Step 3: APC simulation run. Once the control matrix is developed, initialization parameters and limits are set, and APC variables are tuned, the controller must then be run in simulation mode while accessing live data from all plant variables so that its response is known and the benefit outcome can be seen in a stable manner.
Step 4: APC live run and benefits achievement. Upon a successful simulation run, the final step is to go live by connecting APC with a live distributed control system (DCS). For the initial “go live,” tighter manipulated variable (MV) movement limits are kept, including small MV changes allowed per step to avoid any surprises. Once the system is performing well in “go live,” the limits are relaxed and faster MV movement tuning allows the APC to “flex its muscles.”

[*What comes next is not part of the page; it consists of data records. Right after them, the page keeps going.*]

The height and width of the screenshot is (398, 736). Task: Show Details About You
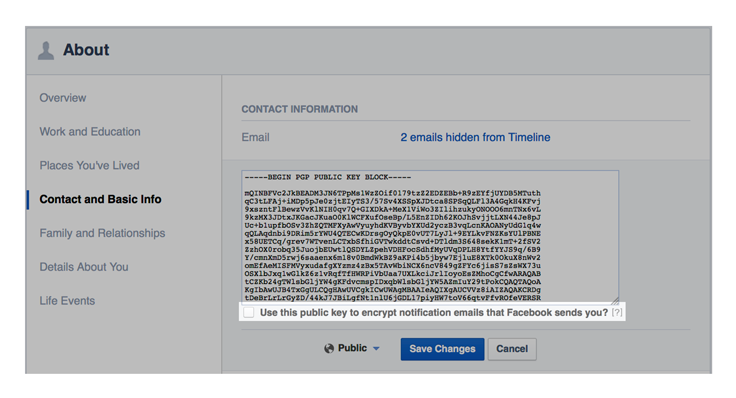click(84, 267)
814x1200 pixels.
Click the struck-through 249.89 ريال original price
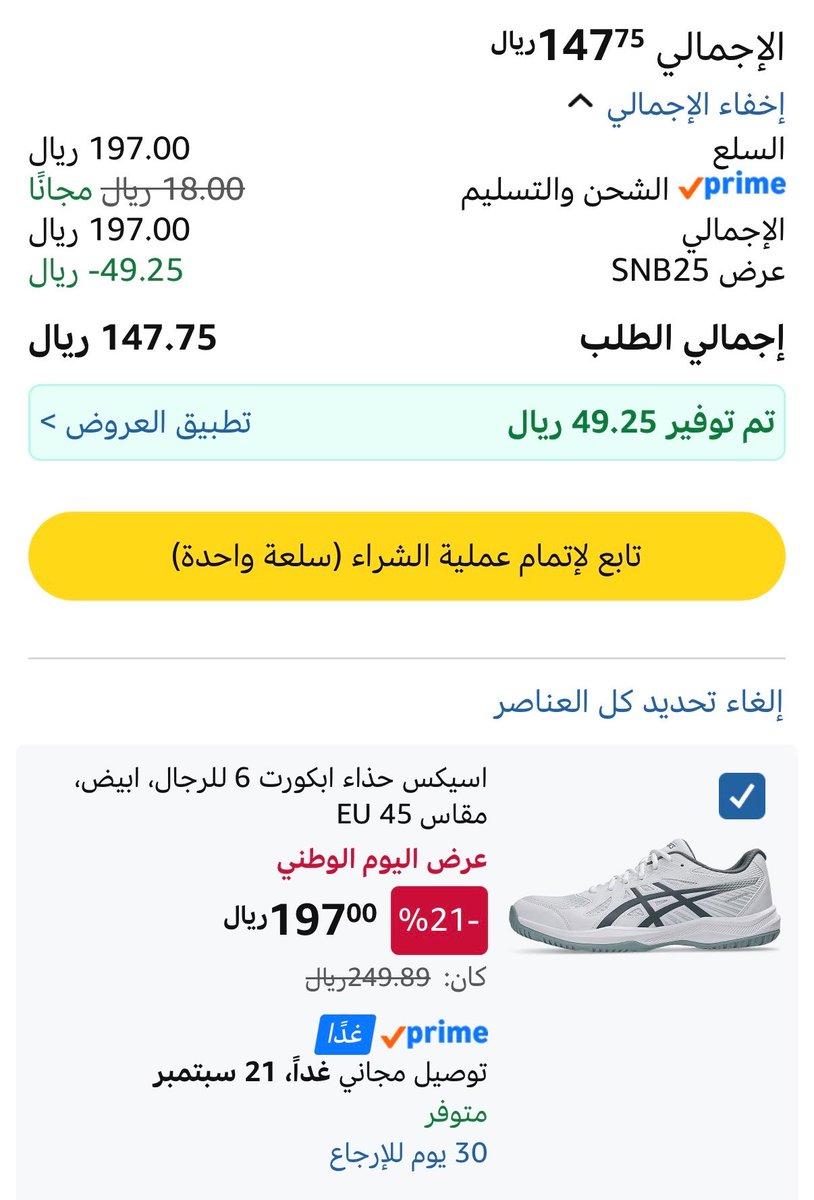pyautogui.click(x=367, y=980)
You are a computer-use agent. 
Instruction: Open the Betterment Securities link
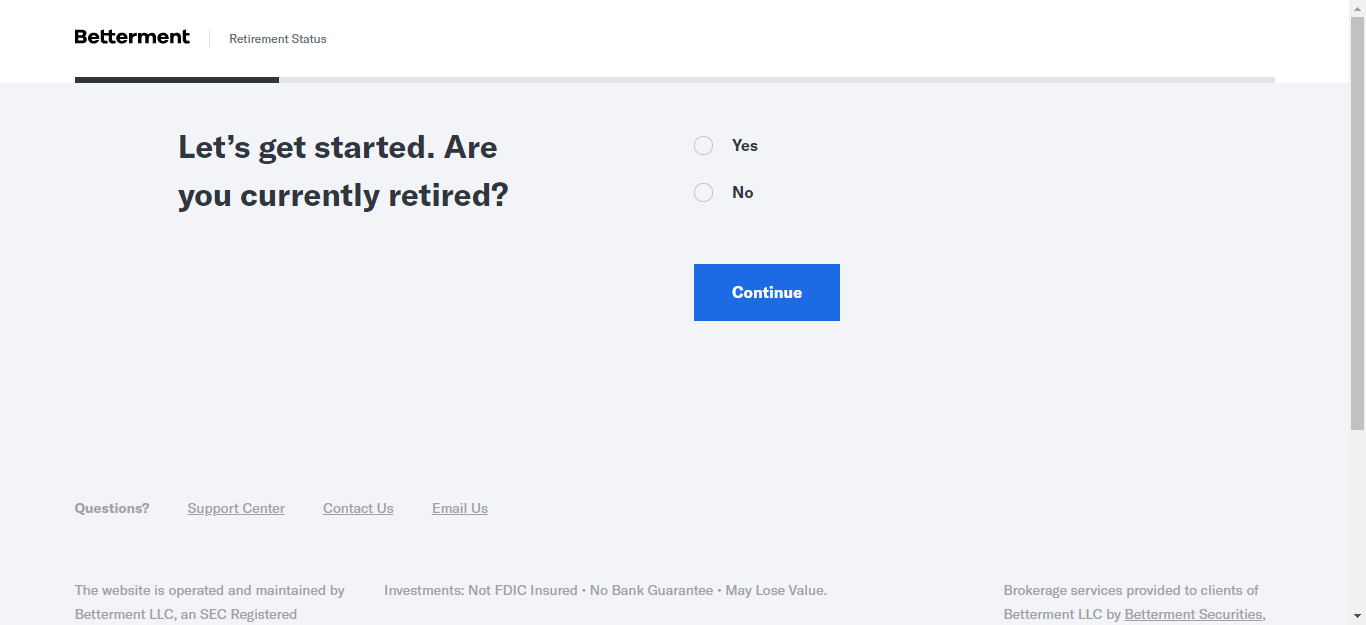click(1193, 614)
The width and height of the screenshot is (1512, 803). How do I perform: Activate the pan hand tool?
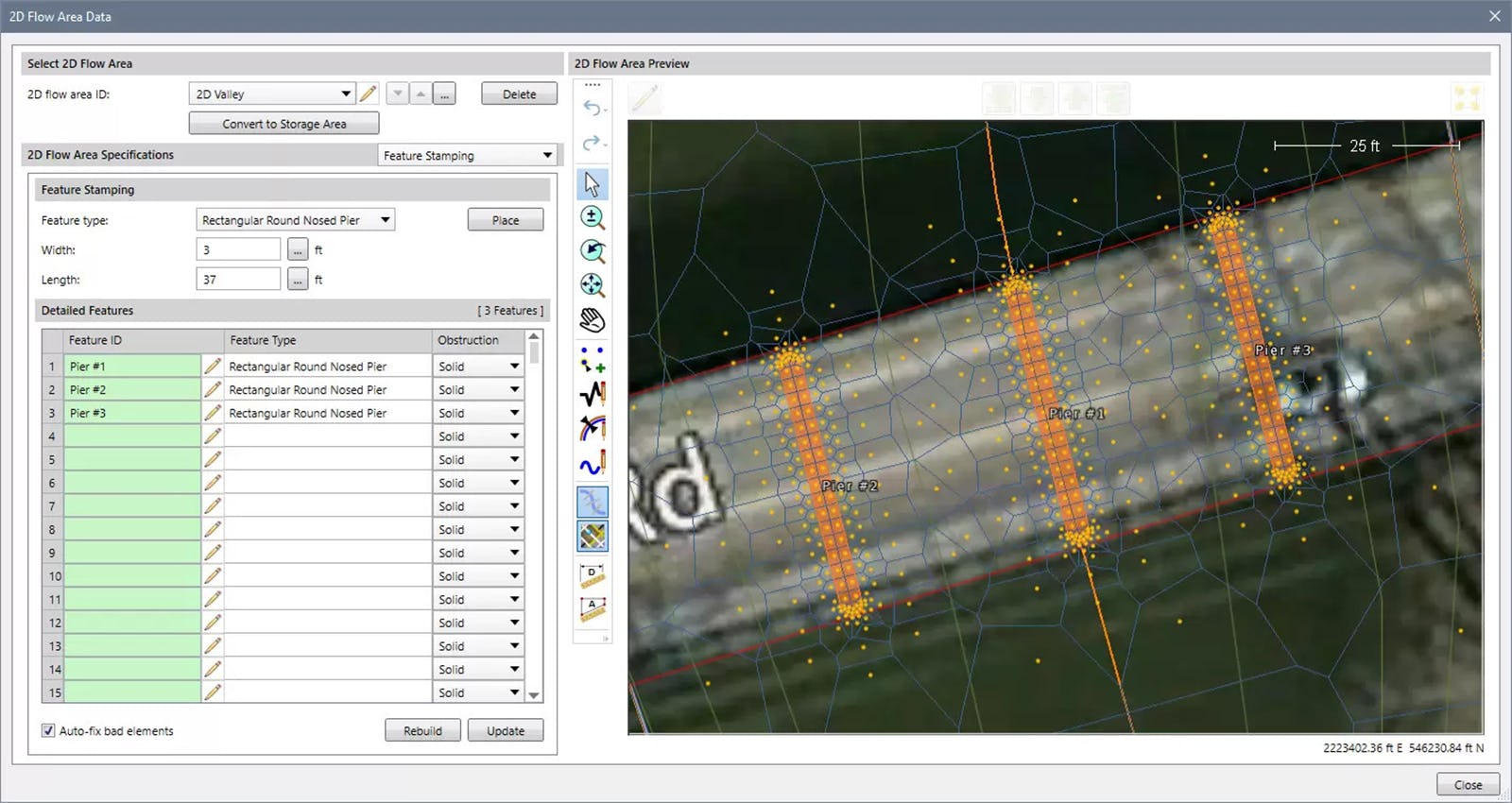pyautogui.click(x=592, y=320)
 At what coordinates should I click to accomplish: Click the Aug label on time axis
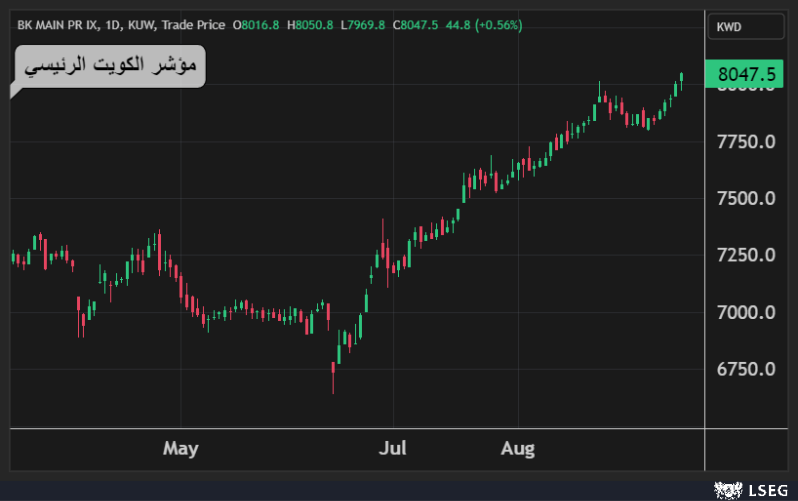tap(518, 448)
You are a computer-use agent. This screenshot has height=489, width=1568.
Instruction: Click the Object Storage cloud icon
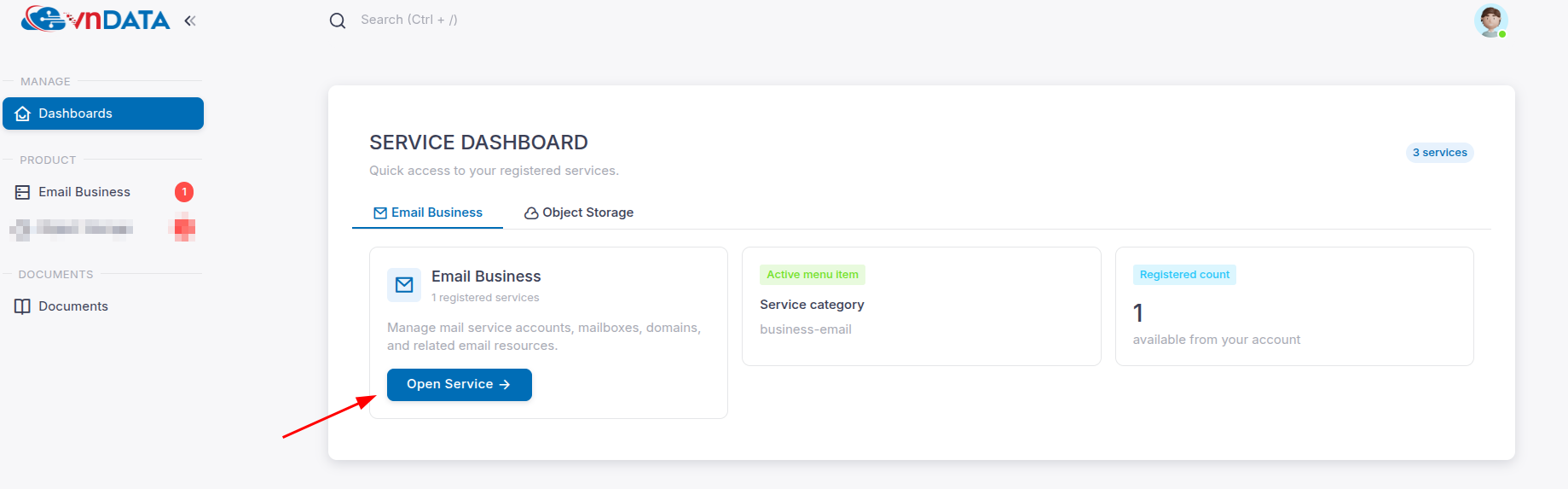(531, 213)
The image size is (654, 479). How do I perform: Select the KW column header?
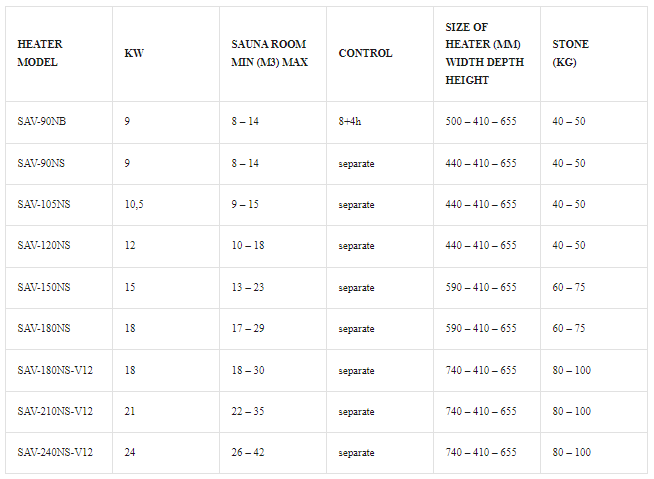tap(134, 53)
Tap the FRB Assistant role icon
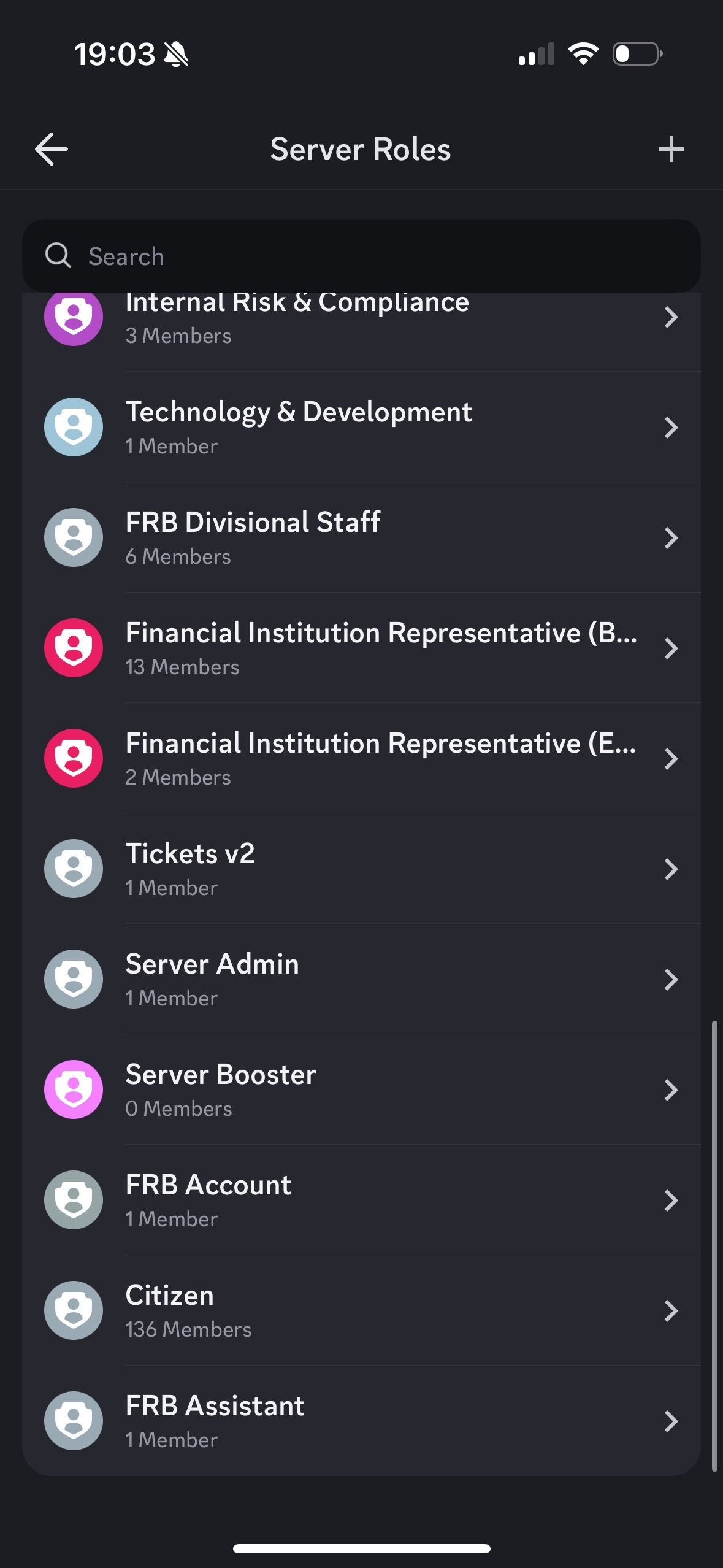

Without violating constraints, the APC should slowly and steadily move the process toward optimum performance and reduce overall process variability, including the variability in inferred (invisible) lab results. FIG. 12 shows the inferential of top product quality (which is measured once daily in the lab but estimated every minute by APC): a significant reduction in variability was achieved using APC. FIG. 13 shows the trend of the same top product quality lab values—interestingly, as the variability in the inferential reduced, so did the variability in lab value, proving the quality of the inferential. This is a good example of how APC reduced the variability in lab values by measuring only once per day, thereby stabilizing the process and moving it toward optimum performance. If such a reduction in variability or optimization is not seen, then re-modeling must be performed to avoid lost value. FIG. 14 shows the overall stability achieved in all parameters of the column due to the combination of value position tuning, sensor filtering, PID tuning and APC.
In this application, the cutpoints stabilization and optimization using APC resulted in $15 MM/yr–$20 MM/yr of increased production with a return on investment (ROI) of 2 wk.
Digital RTO. Although APC optimizes local units, market changes may dictate that cutpoint limits in APC need adjustment to impact benzene vs. xylene vs. gasoline production. To overcome this challenge, a digital real-time optimizer (RTO) was developed in Excel VBA and deployed. The optimizer takes plant data and product prices from a real-time database (RTDB) and complex-wide constraint across the aromatics complex to determine the cutpoints and optimization targets. A hybrid digital twin model was preferred over a rigorous chemical engineering model, as the latter can be difficult to maintain and has contributed to the limited success of RTO applications globally. The RTO was kept in an open loop, providing optimum cutpoints and APC limits guidance to the operator in real time to change APC limits. This concept is presented in FIG. 15. To improve digital RTO, steady-state detection, data reconciliation and dynamic compensation were built. It is planned to close the loop with APC once the operators gain confidence in the optimizer. HP
NOTES
a KBC’s Petro-SIM
SAQIB MCBUL is the Head of process control and digitization at OQ Specialty Chemicals’ Oman refinery and petrochemicals complex. He has served in various plants helping owner-operators in the hydrocarbon processing industry increase their bottom lines using regulatory and advanced process control, manufacturing execution and digital information systems. Mcbul is the founder of Apex Digitization.